Consistent with the findings reported here, FRA-1 has been shown to impact migration, invasion, and metastasis in a number of different cancers [14, 20, 22, 31]. In particular, the role of FRA-1 is well characterized in breast cancer, which also commonly exhibits MUC1 overexpression and consequent effects on signaling. Similar to breast cancer, FRA-1 enhances the migratory and invasive capacity of pancreatic cancer cells. The finding of a cooperative effect between MUC1 and FRA-1 that resulted in substantial increases in migration and invasion addresses in part the finding that these factors show differential effects on transcription of different genes. It is likely that one function of MUC1 is to integrate morphogenetic and oncogenic signals that arise from cell surface structural conditions, cytokine and growth factor stimulation and steady state signaling within the cell [5] to help enact programs of transcriptional response to these composite sets of stimuli from the cellular microenvironment and internal signaling apparatus. Programs of cellular activity (e.g. EMT, cell migration, cell division, other cellular functions) require differential transcriptional responses (up-regulation and down-regulation of different sets of genes), and so it is not surprising that an integrator of signaling such as MUC1 would act as both a co-activator and a co-repressor. For results examined here, inhibiting ERK activation or knocking down expression of FRA-1 produced similar effects in MUC1 expressing cells, which supports the hypothesis that MUC1 integrates ERK signaling with morphometric signals related to motility and invasion. Furthermore, we demonstrated that MUC1 enhanced steady state ERK activation in pancreatic cancer cells, further supporting the link between ERK activation and the functional activity of MUC1 and FRA-1. Previous studies have also demonstrated the capacity for MUC1 to promote ERK mediated signaling, however, these studies did not evaluate the impact on downstream transcriptional machinery [24, 37]. These results serve as the first reported evidence of cooperative signaling between MUC1 and FRA-1. This finding could have important implications not only in pancreatic cancer, but also in other cancers with aberrant expression of cell surface mucin proteins that engage in signal transduction [5].

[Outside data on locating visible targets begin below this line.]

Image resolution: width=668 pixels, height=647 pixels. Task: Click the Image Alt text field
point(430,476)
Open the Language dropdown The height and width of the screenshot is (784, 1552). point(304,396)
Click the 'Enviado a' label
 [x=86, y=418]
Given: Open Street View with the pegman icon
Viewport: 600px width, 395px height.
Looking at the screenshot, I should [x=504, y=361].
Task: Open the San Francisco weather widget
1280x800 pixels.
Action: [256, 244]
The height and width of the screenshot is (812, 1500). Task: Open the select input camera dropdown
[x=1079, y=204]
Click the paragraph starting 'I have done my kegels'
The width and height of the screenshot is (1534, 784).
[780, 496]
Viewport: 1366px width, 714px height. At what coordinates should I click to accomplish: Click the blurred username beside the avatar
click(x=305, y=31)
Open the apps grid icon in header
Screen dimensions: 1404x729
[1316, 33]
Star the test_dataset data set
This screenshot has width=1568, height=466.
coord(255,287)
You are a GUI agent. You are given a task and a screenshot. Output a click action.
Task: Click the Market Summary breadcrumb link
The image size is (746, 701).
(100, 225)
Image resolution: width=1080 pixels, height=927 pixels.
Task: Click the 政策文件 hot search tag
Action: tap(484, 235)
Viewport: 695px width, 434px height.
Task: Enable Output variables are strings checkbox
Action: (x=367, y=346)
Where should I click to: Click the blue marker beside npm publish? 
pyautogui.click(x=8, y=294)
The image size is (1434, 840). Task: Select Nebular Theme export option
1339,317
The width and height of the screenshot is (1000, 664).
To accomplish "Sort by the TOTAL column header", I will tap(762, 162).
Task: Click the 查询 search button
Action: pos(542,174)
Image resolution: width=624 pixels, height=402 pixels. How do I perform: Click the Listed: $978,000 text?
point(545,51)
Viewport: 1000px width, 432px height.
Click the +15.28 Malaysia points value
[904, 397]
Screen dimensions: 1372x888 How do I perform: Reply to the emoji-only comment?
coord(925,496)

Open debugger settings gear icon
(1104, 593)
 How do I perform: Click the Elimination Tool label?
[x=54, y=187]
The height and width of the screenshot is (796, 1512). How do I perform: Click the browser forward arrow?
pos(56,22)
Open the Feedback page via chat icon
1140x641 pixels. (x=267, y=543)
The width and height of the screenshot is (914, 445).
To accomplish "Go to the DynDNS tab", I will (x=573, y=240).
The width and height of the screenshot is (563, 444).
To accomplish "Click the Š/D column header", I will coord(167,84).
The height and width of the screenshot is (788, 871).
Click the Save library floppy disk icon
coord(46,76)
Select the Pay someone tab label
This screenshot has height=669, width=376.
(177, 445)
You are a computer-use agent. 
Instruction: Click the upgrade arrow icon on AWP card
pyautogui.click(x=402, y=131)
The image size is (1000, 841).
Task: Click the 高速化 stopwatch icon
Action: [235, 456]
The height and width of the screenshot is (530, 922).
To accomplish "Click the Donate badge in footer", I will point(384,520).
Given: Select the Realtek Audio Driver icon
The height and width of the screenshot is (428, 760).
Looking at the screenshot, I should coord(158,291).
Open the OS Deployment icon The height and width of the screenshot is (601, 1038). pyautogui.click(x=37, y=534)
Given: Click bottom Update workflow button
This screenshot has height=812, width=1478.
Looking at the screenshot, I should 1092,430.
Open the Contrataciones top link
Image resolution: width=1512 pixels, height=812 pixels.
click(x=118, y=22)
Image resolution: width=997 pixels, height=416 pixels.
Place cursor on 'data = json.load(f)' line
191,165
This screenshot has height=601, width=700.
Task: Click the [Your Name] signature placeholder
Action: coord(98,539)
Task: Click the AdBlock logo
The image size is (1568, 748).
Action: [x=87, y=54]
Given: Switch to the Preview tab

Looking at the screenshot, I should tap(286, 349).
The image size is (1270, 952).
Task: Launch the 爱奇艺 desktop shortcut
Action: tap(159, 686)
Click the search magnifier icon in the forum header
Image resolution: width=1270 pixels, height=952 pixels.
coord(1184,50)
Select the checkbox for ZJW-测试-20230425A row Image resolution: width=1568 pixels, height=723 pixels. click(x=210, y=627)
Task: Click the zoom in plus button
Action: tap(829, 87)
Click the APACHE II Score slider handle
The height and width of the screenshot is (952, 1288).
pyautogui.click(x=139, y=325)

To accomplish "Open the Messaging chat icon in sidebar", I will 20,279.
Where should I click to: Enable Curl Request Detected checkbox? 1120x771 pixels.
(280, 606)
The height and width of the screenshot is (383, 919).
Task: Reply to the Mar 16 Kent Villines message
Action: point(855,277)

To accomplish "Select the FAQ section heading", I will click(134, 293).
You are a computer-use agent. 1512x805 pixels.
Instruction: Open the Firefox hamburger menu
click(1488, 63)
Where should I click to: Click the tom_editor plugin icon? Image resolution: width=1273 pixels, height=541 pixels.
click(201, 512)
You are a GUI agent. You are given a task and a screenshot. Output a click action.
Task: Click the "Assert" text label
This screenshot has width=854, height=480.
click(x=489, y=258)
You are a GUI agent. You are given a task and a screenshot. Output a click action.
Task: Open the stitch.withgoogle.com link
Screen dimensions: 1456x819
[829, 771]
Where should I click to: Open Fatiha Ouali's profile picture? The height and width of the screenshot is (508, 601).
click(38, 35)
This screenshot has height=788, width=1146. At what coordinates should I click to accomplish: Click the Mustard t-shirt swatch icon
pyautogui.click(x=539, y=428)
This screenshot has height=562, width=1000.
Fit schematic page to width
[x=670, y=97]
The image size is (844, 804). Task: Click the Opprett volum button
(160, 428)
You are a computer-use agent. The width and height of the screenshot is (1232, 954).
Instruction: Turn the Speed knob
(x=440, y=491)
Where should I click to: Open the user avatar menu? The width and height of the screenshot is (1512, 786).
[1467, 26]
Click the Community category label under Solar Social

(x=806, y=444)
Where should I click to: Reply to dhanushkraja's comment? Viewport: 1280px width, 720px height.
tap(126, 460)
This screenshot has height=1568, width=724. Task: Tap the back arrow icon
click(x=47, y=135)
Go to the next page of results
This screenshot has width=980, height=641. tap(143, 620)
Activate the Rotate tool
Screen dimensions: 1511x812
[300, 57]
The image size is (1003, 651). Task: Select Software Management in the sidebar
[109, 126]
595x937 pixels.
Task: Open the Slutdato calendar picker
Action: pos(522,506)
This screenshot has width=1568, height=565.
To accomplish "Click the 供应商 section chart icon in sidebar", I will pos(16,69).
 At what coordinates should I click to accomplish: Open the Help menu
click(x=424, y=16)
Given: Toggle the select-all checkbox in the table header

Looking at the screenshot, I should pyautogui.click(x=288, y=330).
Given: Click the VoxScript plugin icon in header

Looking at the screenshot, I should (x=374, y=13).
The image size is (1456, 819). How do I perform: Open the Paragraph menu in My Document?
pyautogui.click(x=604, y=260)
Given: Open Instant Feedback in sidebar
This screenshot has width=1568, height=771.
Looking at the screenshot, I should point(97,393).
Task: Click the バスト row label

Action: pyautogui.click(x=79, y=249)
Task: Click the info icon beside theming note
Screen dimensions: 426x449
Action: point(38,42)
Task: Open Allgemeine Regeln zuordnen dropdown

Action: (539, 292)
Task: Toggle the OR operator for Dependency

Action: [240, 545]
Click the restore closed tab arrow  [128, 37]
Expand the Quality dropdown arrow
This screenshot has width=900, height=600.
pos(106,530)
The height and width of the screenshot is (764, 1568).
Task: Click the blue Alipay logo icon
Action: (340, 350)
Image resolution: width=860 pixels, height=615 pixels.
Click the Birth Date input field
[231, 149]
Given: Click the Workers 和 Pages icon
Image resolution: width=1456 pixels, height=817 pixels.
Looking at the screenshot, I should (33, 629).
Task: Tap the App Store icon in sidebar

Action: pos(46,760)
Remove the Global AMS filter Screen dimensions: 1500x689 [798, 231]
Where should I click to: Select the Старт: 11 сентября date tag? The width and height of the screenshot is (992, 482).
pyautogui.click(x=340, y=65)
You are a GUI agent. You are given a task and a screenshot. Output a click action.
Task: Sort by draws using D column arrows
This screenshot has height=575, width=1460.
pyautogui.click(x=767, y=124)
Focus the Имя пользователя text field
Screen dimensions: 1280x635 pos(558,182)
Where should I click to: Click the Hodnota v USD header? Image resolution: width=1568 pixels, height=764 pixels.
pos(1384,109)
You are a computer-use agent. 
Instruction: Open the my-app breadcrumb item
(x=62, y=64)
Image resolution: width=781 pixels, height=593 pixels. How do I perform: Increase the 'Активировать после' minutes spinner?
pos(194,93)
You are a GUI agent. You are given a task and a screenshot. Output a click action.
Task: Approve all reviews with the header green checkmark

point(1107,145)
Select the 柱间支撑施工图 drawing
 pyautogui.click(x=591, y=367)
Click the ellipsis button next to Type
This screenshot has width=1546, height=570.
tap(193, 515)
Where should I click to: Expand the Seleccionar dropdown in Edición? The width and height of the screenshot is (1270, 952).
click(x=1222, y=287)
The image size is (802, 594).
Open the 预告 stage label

Despite the known synergy between AP-1 and oncogenic Ras, few studies have examined the expression of AP-1 proteins in pancreatic cancer, which contains K-Ras mutations in a vast majority of cases [32, 38]. Our analysis of data from the GEO database suggested that FRA-1 is transcriptionally upregulated during the progression from normal to cancerous pancreatic tissue and FRA-1 mRNA may also be upregulated as the tumor progresses to metastasis. Immunohistochemistry supported these analyses in part, as pancreatic tumors exhibited robust nuclear staining for FRA-1 and expression was retained in liver metastases. FRA-1 staining was absent in samples of normal pancreas. A set of FRA-1 target genes identified in studies of colorectal cancer studies was confirmed here for pancreatic cancer. Recently, it has been proposed that pancreatic cancer consists of 4 distinct subtypes based on genomic analyses [39]. Interestingly, the proposed squamous subtype of pancreatic cancer exhibits high expression of FOSL1, TGFB2, SNAI2, and FN1 [39], which is consistent with the FRA1:EMT phenotype we describe here. This suggests that our proposed FRA1:EMT subset may overlap with the squamous subtype of pancreatic cancer. Immunohistochemistry analysis of clinical samples obtained at autopsy provided additional support for the hypothesis that FRA-1 was associated with expression of these genes; however, it was also apparent that the levels of expression of proteins encoded by the target genes are influenced by other factors. Future studies in which pancreatic tumors are stratified according to subtypes or other features of aggressiveness may reveal correlations. Additionally, the dependence of FRA-1 activity on ERK activation suggests that tumors (such as pancreatic cancer) bearing activating mutations with the Ras-Raf-MEK-ERK cascade are likely to exhibit FRA-1 based effects.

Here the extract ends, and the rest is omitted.